Dataset.
════════════════
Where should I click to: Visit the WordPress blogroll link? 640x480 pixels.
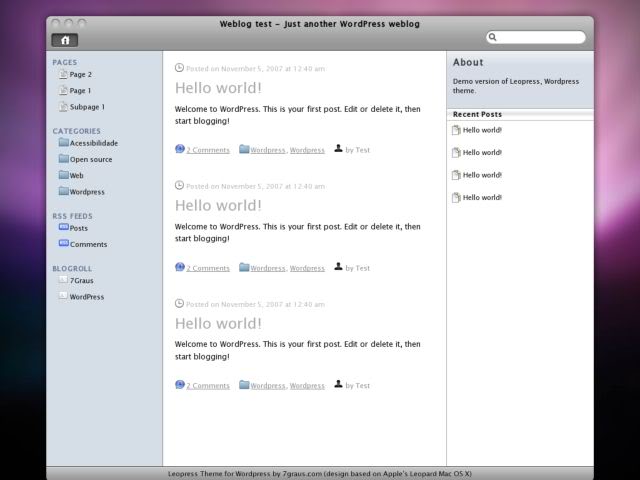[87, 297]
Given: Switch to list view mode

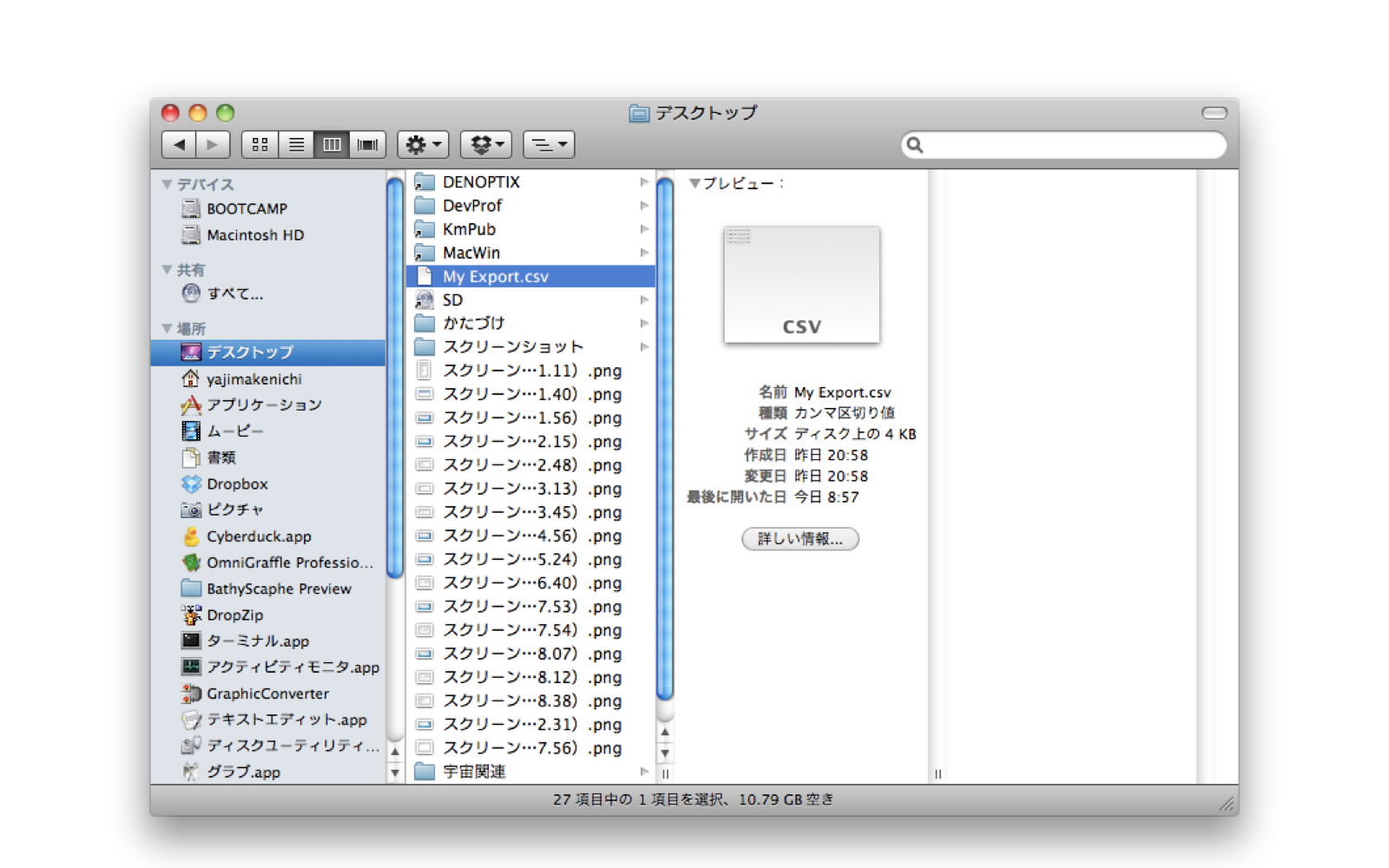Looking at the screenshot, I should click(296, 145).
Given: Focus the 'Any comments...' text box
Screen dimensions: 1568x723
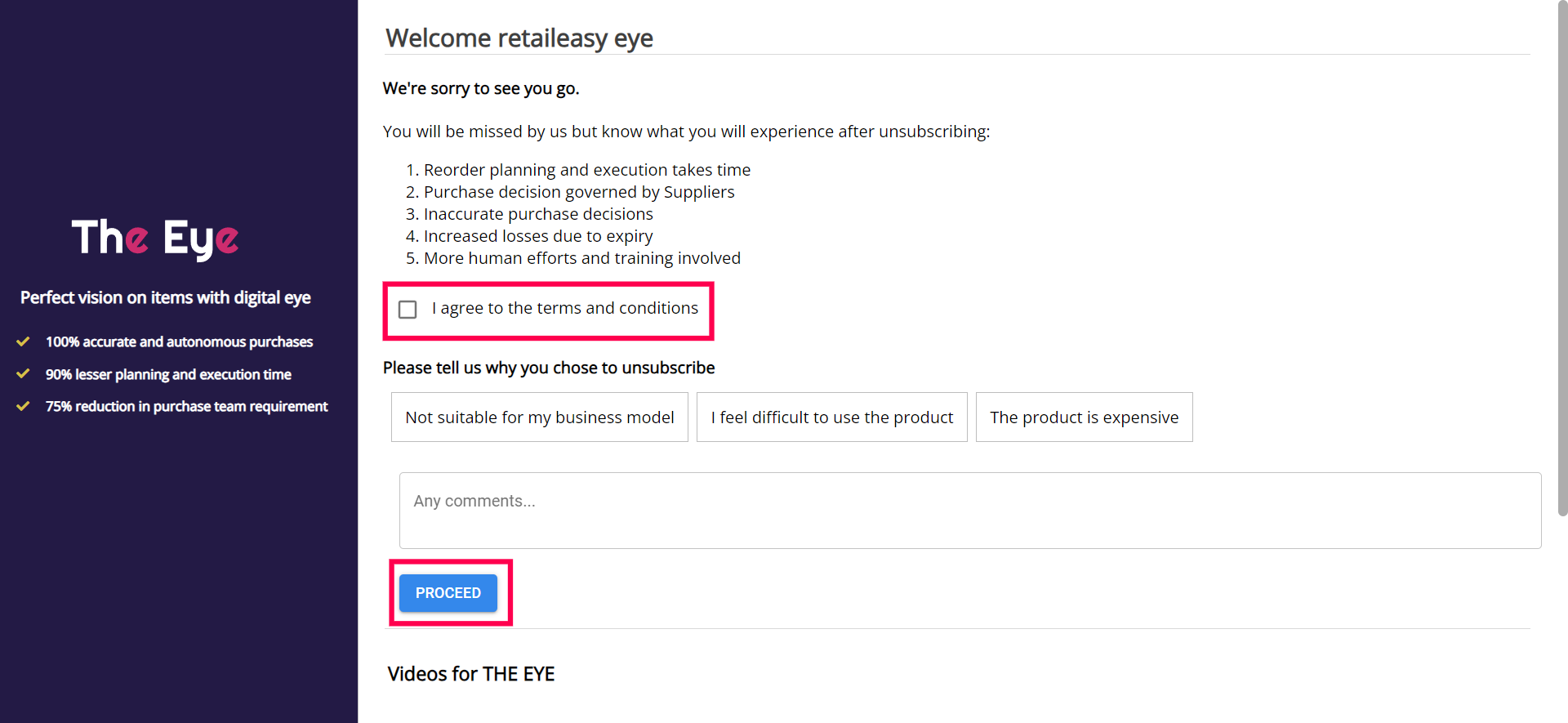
════════════════
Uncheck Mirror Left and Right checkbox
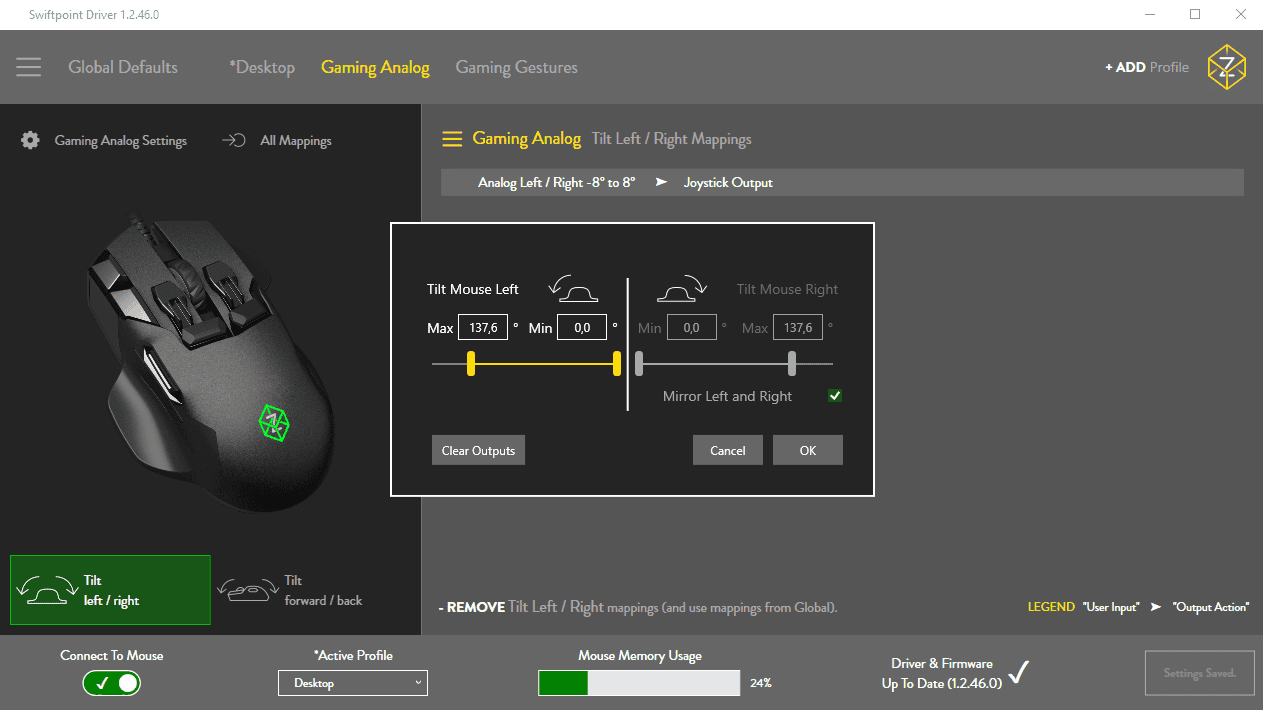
════════════════
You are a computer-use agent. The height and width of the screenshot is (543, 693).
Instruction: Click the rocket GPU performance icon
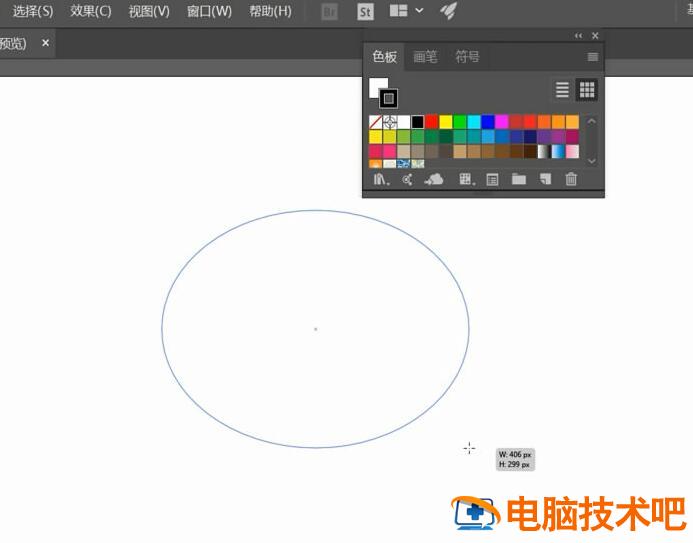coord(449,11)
════════════════
What to produce. Each line from the one that contains "Where should I" down to the one that contains "Screen dimensions: 1568x723" is to be returned exactly as it stands above, both ends included, with pictures removed.

Result for this task.
Where should I click to: Visit the WordPress blogroll link? 640x480 pixels.
[87, 297]
Given: Switch to list view mode

Looking at the screenshot, I should click(296, 145).
Given: Focus the 'Any comments...' text box
Screen dimensions: 1568x723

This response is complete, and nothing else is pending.